EXERCISE DIRECTIONS = In the stretch of items from the line containing "The width and" through the end, change "log folder" to "backup folder" and write those lines out again with nothing else altered. Leave the pictures out.

============================================================

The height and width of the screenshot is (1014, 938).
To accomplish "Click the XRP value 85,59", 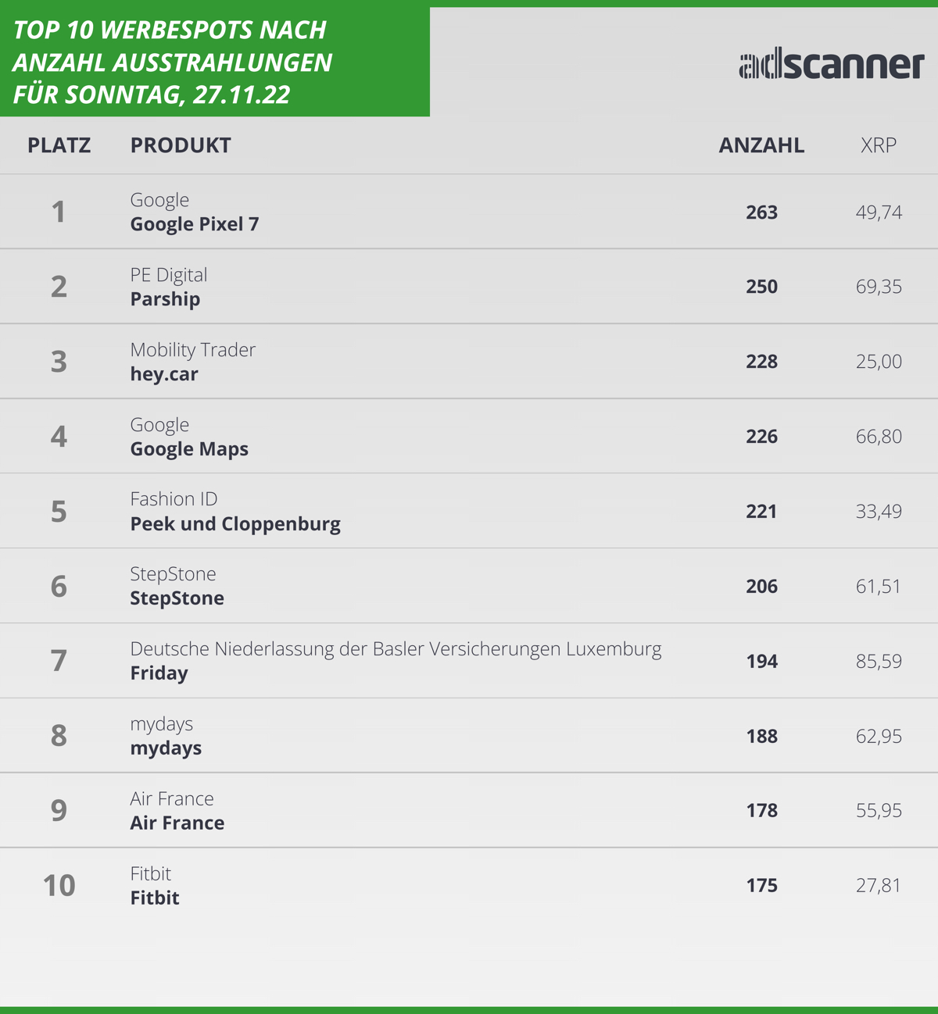I will coord(879,661).
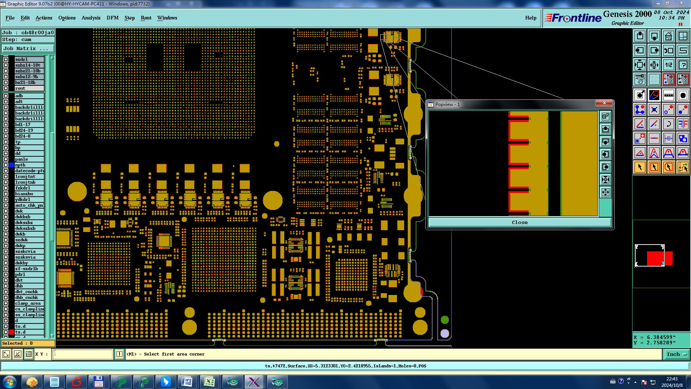Image resolution: width=691 pixels, height=389 pixels.
Task: Click red color swatch of ts.d layer
Action: pos(12,332)
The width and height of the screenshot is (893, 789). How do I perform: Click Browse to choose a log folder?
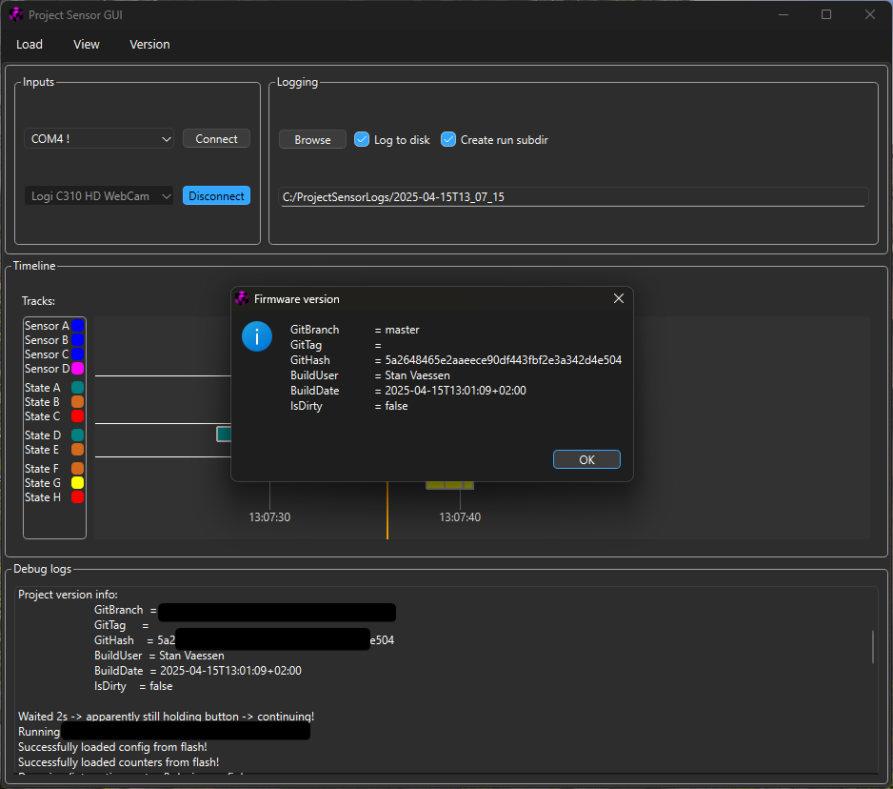[x=311, y=139]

============================================================

ANSWER TO THE PROBLEM =
The width and height of the screenshot is (893, 789). How do I perform: Click Browse to choose a backup folder?
[x=311, y=139]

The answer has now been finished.